Laboratory results show a lot of dust collected on the coarse product. Dust sometimes appears to get through the baghouse to the blower. I see dust on the duct connections to the blower and at the outlet to the atmosphere. One operator complained that dust clogs the product container nozzle of the grind collected at the screen.

I talked to several managers and engineers. The production manager said not to worry about it because the plant always has run this way. Someone in corporate engineering suggested digging through the files, hinting this wasn’t the first design for the system.
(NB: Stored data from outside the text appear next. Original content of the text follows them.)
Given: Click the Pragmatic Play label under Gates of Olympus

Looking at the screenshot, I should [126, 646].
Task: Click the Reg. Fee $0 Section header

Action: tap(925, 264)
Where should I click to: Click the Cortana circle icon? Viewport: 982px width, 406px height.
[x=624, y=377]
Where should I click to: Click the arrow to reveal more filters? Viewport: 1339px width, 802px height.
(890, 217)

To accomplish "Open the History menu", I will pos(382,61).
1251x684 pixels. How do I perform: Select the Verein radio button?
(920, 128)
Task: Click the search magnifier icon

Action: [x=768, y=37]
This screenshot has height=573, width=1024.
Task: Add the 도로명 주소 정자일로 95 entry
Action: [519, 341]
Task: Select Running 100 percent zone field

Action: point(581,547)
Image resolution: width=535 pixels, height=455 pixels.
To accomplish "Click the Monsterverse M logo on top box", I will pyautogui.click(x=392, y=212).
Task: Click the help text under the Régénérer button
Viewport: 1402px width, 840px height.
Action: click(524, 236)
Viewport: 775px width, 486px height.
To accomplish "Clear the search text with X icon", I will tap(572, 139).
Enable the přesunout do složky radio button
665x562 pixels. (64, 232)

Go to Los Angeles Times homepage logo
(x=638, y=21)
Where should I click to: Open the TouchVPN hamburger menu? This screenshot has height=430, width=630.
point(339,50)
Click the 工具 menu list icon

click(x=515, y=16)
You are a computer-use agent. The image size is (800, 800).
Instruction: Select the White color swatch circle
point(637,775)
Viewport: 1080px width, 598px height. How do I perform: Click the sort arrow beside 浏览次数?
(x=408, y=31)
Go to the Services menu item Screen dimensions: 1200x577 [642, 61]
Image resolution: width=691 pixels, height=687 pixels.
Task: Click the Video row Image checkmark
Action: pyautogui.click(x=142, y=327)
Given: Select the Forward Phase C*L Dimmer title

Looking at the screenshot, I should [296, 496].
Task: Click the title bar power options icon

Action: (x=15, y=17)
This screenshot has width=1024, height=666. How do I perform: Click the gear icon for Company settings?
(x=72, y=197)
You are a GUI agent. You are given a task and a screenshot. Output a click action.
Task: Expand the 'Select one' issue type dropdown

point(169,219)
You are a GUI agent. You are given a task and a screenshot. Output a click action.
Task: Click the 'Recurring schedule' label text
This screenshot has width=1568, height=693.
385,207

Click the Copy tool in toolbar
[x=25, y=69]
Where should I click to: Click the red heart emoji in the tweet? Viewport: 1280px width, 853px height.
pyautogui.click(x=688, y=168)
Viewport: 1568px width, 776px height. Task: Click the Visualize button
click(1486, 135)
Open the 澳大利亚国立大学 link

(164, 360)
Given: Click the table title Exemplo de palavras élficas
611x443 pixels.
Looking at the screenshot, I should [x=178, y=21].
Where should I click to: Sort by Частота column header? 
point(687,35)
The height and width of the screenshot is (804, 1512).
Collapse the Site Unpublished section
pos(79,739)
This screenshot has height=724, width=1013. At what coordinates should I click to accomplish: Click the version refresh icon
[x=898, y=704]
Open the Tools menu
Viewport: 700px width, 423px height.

The plant safety manager isn’t worried about the dust but the corporate manager is concerned because exposure to this pigment is a problem in Europe.

Can you suggest anything I should look at to reduce downtime and improve product quality?

Dust Off Old Files

This certainly is a problem that requires attention and a great way to make an impact at your new job. Let’s see: a dust problem in the product, an undertow of politics (corporate engineering is concerned but plant production isn’t), a potential safety and environmental problem, and a reliability issue.

Someone in corporate engineering hinting that this wasn’t “the first design for the system” is a big clue. However, with the production manager unconvinced there’s a problem, you won’t make any headway if you can’t justify at a least a 25% rate of return (four-year payback).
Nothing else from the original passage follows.